● **INSTRUCTIONS TO FOLLOW**
Set the records down again. Match every line exactly.

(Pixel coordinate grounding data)
-=-=-

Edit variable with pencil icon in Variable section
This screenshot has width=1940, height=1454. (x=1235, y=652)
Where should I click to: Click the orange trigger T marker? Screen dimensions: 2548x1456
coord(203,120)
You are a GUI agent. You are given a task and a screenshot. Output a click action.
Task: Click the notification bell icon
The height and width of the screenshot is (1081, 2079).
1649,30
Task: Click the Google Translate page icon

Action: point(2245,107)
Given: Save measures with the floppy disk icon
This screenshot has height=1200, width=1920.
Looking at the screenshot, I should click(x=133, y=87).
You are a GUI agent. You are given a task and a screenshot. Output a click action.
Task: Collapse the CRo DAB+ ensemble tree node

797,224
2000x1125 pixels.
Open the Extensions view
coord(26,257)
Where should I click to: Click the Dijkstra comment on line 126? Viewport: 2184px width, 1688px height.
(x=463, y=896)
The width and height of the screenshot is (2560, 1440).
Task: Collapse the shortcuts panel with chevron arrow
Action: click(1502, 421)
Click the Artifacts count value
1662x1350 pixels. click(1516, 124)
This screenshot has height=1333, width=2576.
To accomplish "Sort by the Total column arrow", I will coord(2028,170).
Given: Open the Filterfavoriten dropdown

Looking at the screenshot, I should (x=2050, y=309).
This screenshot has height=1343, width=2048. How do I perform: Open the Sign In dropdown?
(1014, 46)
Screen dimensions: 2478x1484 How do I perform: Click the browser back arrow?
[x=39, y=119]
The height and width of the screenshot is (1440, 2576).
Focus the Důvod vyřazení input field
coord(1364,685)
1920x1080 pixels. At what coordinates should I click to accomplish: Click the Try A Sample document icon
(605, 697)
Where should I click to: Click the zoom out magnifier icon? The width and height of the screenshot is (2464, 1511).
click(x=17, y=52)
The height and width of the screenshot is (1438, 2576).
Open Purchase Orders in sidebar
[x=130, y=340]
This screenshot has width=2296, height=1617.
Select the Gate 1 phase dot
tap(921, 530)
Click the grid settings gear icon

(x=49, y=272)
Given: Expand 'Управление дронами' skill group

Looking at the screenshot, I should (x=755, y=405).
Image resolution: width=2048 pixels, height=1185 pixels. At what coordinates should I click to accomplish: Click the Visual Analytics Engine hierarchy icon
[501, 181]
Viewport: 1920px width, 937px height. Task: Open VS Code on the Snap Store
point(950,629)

-=-=-

● **ANSWER TO THE EXERCISE**
Edit variable with pencil icon in Variable section
This screenshot has width=1940, height=1454. (x=1235, y=652)
Where should I click to: Click the orange trigger T marker? Screen dimensions: 2548x1456
coord(203,120)
You are a GUI agent. You are given a task and a screenshot. Output a click action.
Task: Click the notification bell icon
The height and width of the screenshot is (1081, 2079).
1649,30
Task: Click the Google Translate page icon

Action: point(2245,107)
Given: Save measures with the floppy disk icon
This screenshot has height=1200, width=1920.
Looking at the screenshot, I should click(x=133, y=87).
You are a GUI agent. You are given a task and a screenshot. Output a click action.
Task: Collapse the CRo DAB+ ensemble tree node

797,224
2000x1125 pixels.
Open the Extensions view
coord(26,257)
Where should I click to: Click the Dijkstra comment on line 126? Viewport: 2184px width, 1688px height.
(x=463, y=896)
The width and height of the screenshot is (2560, 1440).
Task: Collapse the shortcuts panel with chevron arrow
Action: click(1502, 421)
Click the Artifacts count value
1662x1350 pixels. click(1516, 124)
This screenshot has height=1333, width=2576.
To accomplish "Sort by the Total column arrow", I will coord(2028,170).
Given: Open the Filterfavoriten dropdown

Looking at the screenshot, I should (x=2050, y=309).
This screenshot has height=1343, width=2048. How do I perform: Open the Sign In dropdown?
(1014, 46)
Screen dimensions: 2478x1484 How do I perform: Click the browser back arrow?
[x=39, y=119]
The height and width of the screenshot is (1440, 2576).
Focus the Důvod vyřazení input field
coord(1364,685)
1920x1080 pixels. At what coordinates should I click to accomplish: Click the Try A Sample document icon
(605, 697)
Where should I click to: Click the zoom out magnifier icon? The width and height of the screenshot is (2464, 1511).
click(x=17, y=52)
The height and width of the screenshot is (1438, 2576).
Open Purchase Orders in sidebar
[x=130, y=340]
This screenshot has width=2296, height=1617.
Select the Gate 1 phase dot
tap(921, 530)
Click the grid settings gear icon

(x=49, y=272)
Given: Expand 'Управление дронами' skill group

Looking at the screenshot, I should (x=755, y=405).
Image resolution: width=2048 pixels, height=1185 pixels. At what coordinates should I click to accomplish: Click the Visual Analytics Engine hierarchy icon
[501, 181]
Viewport: 1920px width, 937px height. Task: Open VS Code on the Snap Store
point(950,629)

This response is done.